The flu swept through the compound. I awoke to the daily routine but it was quickly interrupted with cries of, “Mommy, I am sick.” And so it began, each child came with their set of symptoms. Others reported for the ones too ill to make it out of bed. Before I could finish assessing and medicating one, the next would appear. I wrote down names and the time of their first dose. And very quickly my white-lined page was filled with names numbered to 25. My office circulated with kid after kid. I tried to quarantine; the small girl’s room was 6 beds full, the older girls room 4 out of 6. The boys swarmed the office. I tried to keep them separated without avail and manage the temperatures, some as high as 105. Medication around the clock, times 25: Day One. 7AM to 3AM marked the end of the first day of the epidemic. I looked at my list: overwhelmed. I can’t keep up. I can’t do this alone. I can’t delegate to anyone; All are sick. I consumed Airboure and prayed for my own health. How can I treat if I am infected? I pleaded. The Lord heard my request and I only got a mild case. Day Two and the wretched flu had reached the baby room. All the tylenol in the world could not reduce this fever. Constantly bathing the flaming hot babies. The names continue to be added to the list. The morning round of medication lasting until the start of the afternoon one. And the afternoon round flowing into the evening and through the night. List lengthens. Will this end? Just when I think I can take a breath, another one vomits near the bathroom. I pray for endurance. I don’t have time to cry. My prayers: desperate, my quiet time lasting only seconds and my messages home: a plead for prayer on my behalf. I was dependent on the prayers of those at home. Mine were moments of shouts for help. In the middle of my plead was a psalm:
For He delivers the needy when he calls, the poor and him who has no helper.
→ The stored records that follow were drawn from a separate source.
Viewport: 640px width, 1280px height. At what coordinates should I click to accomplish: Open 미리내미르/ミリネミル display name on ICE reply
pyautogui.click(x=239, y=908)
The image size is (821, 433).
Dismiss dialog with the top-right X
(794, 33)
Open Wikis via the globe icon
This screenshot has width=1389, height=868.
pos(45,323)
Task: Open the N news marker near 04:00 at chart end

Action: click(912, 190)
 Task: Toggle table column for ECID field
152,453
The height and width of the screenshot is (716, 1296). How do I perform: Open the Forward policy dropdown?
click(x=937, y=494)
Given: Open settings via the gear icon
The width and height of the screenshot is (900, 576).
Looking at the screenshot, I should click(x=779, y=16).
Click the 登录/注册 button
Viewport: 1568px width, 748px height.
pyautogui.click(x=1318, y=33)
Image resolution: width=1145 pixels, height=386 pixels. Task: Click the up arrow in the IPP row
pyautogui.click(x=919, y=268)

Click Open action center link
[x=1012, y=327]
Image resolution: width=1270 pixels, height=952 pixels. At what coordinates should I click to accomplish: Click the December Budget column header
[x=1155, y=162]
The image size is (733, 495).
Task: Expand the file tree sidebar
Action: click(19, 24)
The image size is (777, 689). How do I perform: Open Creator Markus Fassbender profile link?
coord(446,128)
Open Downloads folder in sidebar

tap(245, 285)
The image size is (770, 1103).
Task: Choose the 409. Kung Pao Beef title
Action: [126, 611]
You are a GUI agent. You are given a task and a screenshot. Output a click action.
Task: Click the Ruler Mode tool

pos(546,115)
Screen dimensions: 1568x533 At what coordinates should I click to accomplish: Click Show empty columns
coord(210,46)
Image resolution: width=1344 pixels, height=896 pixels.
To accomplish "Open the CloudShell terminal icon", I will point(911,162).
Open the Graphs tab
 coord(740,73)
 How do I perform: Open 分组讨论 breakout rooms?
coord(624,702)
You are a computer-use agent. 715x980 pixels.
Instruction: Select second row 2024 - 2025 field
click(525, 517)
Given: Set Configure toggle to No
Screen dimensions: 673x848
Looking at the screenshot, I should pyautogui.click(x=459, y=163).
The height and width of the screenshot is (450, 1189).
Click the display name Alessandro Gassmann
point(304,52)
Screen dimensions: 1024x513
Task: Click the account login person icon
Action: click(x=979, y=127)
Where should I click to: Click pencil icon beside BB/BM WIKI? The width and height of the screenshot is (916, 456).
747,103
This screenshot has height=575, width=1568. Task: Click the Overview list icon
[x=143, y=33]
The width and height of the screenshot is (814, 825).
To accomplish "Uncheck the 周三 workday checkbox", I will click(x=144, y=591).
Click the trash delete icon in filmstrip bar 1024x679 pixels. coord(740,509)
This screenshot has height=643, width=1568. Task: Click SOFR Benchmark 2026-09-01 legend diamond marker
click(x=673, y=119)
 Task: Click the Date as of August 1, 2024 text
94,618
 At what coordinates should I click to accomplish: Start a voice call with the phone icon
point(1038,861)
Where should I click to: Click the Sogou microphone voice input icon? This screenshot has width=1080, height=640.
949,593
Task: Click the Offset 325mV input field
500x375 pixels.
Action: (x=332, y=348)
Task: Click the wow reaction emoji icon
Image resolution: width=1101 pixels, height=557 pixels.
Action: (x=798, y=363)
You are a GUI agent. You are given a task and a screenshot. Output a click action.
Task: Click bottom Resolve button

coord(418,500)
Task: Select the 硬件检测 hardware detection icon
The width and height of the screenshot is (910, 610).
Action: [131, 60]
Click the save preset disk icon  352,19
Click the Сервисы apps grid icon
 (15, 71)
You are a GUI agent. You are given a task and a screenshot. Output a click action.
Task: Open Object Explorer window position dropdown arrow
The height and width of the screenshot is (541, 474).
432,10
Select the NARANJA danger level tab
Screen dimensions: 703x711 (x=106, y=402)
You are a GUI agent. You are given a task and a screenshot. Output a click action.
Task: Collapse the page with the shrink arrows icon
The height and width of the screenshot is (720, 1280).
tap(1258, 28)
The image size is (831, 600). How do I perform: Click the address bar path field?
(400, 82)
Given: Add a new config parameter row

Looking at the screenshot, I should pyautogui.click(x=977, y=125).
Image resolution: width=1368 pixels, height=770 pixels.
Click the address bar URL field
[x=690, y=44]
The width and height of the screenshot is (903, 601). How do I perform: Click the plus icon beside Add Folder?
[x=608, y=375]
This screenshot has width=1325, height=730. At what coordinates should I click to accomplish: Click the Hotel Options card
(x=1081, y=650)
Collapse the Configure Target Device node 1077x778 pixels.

He has pity on the weak and the needy, and saves the lives of the needy. From oppression and violence he redeems their life, and PRECIOUS is their blood in His sight. Ps.72
I expected the answer to my prayer would be healing. Yet the Lord revealed His heart. He was entrusting me with His beloved children. The Lord would sustain me in my weakness, but He wanted to show me how deeply He loves these kids. He has rescued them, and their blood is precious to Him. We sing O the precious Blood of Jesus. And blood is the source of life. Jesus’ blood brought redemption and salvation. The contrast is great, the precious, pure and redemptive blood of Christ; the blood of the children unclean, weakened, and infected. For these kids, blood is the source of their disease. It is their blood, their HIV infected blood that causes the flu to be slow healing. Viral loads high, long lasting infections and secondary ones. The flu will heal; their blood remains infected. Their blood is feared by many, the risk of being infected. Disease is carried through their blood, and yet it is their blood that is precious. Precious: of high value, of worth, treasured. Their hearts pump precious blood. He revealed the depth of His love, so much more than I can measure or grasp. In that moment overwhelmed by the long list, I saw a glimpse of His great love. Instead of names on a page, a inked medication list; it was a list of His Beloved children. How could my heart not swell? In my hands, I held a list of precious-blooded children with precious hearts loved by our Father.